Matching by Algorithm

· May 24, 2019

There was a great story in the NY Times about the craziness around taxi medallions in New York - the things that let you own a cab - and some of the trouble it got drivers into. The medallion system among NYC taxis put a sharp divide between those who drove taxis and who owned them, which lead to people making some bad decisions to get on the other side of that line, aided by intermediaries who were neither buyers or sellers, but profited off the transaction.  The ridehailing apps came along and basically removed the barrier, but the scheme was so shaky it was destined to fail. 

To meet the high cost of cabs, drivers needed to be efficient with their time. One of the other impacts of ridehailing apps in New York is that it’s easier to get a ride in the boroughs outside Manhattan. Despite attempts (green cabs) to provide better service, there was a lot of pent up demand. Offering rides in the very dense Manhattan meant that wait time between fares was low, which made for efficient days for the drivers. Longer wait times made the cost of transacting with a rider in Long Island  higher than in Manhattan for the driver. 

Ridehailing reduced that cost (as well as many of the other friction points).
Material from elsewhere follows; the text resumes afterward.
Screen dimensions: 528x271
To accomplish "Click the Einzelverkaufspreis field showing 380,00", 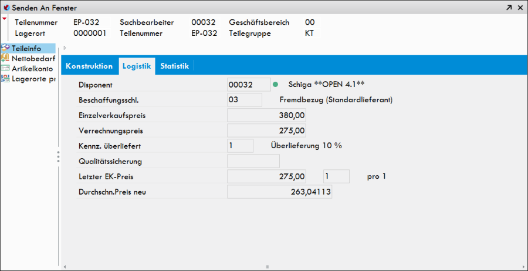I will coord(266,115).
While other areas might not be as dense, they are dense enough to offer a sufficiently low wait time for drivers and passengers if you have a global view of the drivers and riders and can put them together effectively. 

There is another view of that change though: If you had been an outer-borough resident, and really wanted to know you could get a ride, you could buy a car, use a car service or even employ a driver. This was a larger outlay, but for a significantly lowered barriers to take a ride. Owning a car, hiring a driver, or even contracting with a regular car service are quite far from the experience of a taxi: you own this specific car, of this specific make and model, or you see this particular driver every day. These can be very nice things, but they are somewhat secondary to the core goal here - getting from A to B.

The kind of automated matching that makes ridehailing work requires a level of standardization - the product or service offered has to be interchangeable. Famously, standardizing wheat opened up competition across the world for a product that was previously seen as more locally differentiated, which benefited consumers of wheat (both businesses and individuals) but hurt farmers who had fixed cost structures for their products and were suddenly competing with other farmers with lower costs (though who also needed shipping). 

Ridehailing apps standardised getting from A to B at a different level than taxi cabs. The standard was in some ways higher - tracking and credit card payments - and in some ways lower - higher range of cars, shared rides. The net was similar - good for consumers, bad for producers, though specifically for producers who were the most down this line of differentiation outside of the core A to B. If you owned a medallion, you had a lot invested in a specific taxi. If you just drove for someone else, your harm was the difference between what you could get driving ridehailing and what you could get driving a yellowcab, after paying to rent it. If you no longer or had never had a job as a taxi driver, the difference was positive. 

More broadly, the more your work and work product is standardized, and the more it is easy to transact for that type of work in a marketplace, the less pricing power you will have: the ability to increase what you charge for your labor. The more your work is differentiated or hard to buy, the more pricing power you will have, in exchange for it being harder to find buyers. This is why some farmers travel long distances to city farmer’s markets where they supplement their income by highlighting the unusual aspects of their produce. 

A lot of people look for marketable skills when they are in education. They want the wide range of employers and opportunities given by skills for which there is a ready market. If that market crosses a tipping point  by which those skills are too readily available, or the output of deploying those skills too predictable, any premiums are likely to be competed away.